(Excerpts from a dataset)
Segment Open
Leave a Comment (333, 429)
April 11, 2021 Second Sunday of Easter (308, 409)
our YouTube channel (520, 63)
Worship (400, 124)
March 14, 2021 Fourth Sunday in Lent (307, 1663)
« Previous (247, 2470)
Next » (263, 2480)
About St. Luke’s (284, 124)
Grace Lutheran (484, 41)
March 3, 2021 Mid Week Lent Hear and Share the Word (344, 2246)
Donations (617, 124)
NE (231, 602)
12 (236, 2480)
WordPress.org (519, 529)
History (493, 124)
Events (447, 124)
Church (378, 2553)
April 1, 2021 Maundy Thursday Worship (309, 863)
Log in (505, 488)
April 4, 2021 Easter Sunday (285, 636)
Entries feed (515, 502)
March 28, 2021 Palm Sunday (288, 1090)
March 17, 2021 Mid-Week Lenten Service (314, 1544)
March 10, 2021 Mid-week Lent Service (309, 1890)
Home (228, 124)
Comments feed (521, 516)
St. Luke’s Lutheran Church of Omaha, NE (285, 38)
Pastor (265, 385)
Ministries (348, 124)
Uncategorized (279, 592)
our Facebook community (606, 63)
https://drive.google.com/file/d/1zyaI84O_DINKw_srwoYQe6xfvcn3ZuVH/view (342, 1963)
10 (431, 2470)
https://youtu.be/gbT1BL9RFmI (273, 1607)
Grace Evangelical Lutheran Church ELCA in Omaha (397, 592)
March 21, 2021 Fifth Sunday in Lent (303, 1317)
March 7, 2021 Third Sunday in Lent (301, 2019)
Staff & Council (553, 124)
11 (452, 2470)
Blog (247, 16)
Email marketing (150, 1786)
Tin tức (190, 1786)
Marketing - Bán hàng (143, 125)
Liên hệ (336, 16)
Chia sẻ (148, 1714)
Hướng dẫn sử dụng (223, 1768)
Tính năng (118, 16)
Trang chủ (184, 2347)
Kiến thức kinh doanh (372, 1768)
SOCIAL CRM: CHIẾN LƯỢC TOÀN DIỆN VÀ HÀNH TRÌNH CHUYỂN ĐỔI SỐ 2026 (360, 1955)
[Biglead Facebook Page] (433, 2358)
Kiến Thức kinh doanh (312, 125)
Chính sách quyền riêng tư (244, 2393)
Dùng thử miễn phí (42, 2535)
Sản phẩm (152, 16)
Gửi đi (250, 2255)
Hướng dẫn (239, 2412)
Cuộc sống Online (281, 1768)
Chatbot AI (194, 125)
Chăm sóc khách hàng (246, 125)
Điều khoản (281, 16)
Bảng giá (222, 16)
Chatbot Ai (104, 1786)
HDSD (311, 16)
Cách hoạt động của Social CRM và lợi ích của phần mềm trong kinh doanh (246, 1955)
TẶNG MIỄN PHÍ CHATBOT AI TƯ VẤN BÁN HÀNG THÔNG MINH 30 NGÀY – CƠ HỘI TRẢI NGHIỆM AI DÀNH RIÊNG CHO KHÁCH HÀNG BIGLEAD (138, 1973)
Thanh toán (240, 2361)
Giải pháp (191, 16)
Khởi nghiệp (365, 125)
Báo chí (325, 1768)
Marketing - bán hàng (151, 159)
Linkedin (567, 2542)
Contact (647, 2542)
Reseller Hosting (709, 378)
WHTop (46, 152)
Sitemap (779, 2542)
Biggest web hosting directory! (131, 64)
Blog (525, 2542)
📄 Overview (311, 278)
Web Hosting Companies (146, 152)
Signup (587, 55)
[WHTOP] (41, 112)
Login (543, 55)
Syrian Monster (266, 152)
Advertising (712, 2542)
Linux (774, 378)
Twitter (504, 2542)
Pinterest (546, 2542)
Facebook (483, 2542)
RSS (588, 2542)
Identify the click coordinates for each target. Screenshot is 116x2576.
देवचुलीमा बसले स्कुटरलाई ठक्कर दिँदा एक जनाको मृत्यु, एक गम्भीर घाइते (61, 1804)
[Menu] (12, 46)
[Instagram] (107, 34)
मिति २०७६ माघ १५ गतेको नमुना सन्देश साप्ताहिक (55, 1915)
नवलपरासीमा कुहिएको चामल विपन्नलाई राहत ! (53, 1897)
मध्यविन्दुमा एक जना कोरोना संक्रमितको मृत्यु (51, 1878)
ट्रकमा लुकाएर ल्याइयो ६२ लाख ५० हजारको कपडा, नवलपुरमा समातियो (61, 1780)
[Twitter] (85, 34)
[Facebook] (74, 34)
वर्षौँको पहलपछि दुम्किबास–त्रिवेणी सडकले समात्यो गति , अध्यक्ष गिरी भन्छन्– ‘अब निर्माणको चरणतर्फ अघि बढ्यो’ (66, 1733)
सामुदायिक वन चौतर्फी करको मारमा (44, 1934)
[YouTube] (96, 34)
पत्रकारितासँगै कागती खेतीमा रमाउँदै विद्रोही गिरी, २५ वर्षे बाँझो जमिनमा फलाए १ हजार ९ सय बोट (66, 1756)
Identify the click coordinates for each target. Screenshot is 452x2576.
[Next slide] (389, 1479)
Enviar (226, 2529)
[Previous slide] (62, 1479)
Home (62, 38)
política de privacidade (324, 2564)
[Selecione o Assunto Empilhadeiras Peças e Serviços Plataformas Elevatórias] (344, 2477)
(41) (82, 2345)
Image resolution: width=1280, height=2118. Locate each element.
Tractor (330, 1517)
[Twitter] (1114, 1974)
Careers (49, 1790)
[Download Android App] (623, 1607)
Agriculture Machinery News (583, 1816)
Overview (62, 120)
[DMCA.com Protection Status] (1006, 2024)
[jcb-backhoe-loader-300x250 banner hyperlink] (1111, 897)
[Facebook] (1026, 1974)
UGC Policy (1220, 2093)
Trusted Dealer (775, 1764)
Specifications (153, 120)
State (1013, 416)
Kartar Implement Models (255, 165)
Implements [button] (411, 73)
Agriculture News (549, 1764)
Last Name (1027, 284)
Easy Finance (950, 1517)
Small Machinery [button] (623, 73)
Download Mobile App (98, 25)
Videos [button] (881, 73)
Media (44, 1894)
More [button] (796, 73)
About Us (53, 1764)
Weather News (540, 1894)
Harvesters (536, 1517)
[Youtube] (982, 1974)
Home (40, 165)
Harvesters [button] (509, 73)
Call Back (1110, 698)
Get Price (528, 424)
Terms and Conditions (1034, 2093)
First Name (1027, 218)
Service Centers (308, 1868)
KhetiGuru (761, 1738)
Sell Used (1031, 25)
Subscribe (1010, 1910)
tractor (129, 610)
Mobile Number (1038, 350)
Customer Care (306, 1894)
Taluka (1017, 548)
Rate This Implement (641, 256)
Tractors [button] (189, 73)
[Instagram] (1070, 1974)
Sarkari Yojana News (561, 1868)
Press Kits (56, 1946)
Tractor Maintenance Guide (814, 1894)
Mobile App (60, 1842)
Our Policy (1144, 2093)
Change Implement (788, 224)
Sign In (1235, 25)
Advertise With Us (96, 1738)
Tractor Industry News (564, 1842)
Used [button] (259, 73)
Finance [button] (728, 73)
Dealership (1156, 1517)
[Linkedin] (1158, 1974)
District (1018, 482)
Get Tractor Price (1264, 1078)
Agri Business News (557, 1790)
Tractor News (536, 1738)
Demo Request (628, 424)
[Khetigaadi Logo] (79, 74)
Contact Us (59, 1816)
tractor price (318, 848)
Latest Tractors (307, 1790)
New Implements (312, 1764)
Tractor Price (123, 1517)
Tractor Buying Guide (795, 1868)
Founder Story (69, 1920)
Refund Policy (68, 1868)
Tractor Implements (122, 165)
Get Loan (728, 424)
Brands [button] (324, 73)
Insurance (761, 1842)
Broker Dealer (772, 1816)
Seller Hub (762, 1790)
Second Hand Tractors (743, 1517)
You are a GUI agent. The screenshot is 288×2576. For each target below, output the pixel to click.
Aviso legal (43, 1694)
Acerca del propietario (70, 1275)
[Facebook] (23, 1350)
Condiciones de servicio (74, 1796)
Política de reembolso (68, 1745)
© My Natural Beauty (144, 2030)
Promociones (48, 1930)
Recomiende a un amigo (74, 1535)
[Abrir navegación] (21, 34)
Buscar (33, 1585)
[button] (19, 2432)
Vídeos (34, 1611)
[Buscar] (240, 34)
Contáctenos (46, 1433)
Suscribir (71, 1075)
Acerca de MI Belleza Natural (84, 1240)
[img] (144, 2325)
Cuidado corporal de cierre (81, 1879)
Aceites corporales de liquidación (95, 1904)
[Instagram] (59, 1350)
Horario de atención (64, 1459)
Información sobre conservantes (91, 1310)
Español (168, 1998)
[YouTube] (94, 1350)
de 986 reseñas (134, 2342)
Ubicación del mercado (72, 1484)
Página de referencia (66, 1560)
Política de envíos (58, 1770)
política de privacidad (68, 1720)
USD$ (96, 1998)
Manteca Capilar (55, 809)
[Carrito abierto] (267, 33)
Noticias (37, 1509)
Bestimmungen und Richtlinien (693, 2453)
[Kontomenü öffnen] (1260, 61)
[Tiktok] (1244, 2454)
Segment Closed
**Your instructions**
From the entries above, print the lines beginning at the one with "[Khetigaadi Logo] (79, 74)" and stopping after the one with "[Buscar] (240, 34)", exactly as written and with nothing else.

**Exercise answer**
[Khetigaadi Logo] (79, 74)
Contact Us (59, 1816)
tractor price (318, 848)
Latest Tractors (307, 1790)
New Implements (312, 1764)
Tractor Price (123, 1517)
Tractor Buying Guide (795, 1868)
Founder Story (69, 1920)
Refund Policy (68, 1868)
Tractor Implements (122, 165)
Get Loan (728, 424)
Brands [button] (324, 73)
Insurance (761, 1842)
Broker Dealer (772, 1816)
Seller Hub (762, 1790)
Second Hand Tractors (743, 1517)
You are a GUI agent. The screenshot is 288×2576. For each target below, output the pixel to click.
Aviso legal (43, 1694)
Acerca del propietario (70, 1275)
[Facebook] (23, 1350)
Condiciones de servicio (74, 1796)
Política de reembolso (68, 1745)
© My Natural Beauty (144, 2030)
Promociones (48, 1930)
Recomiende a un amigo (74, 1535)
[Abrir navegación] (21, 34)
Buscar (33, 1585)
[button] (19, 2432)
Vídeos (34, 1611)
[Buscar] (240, 34)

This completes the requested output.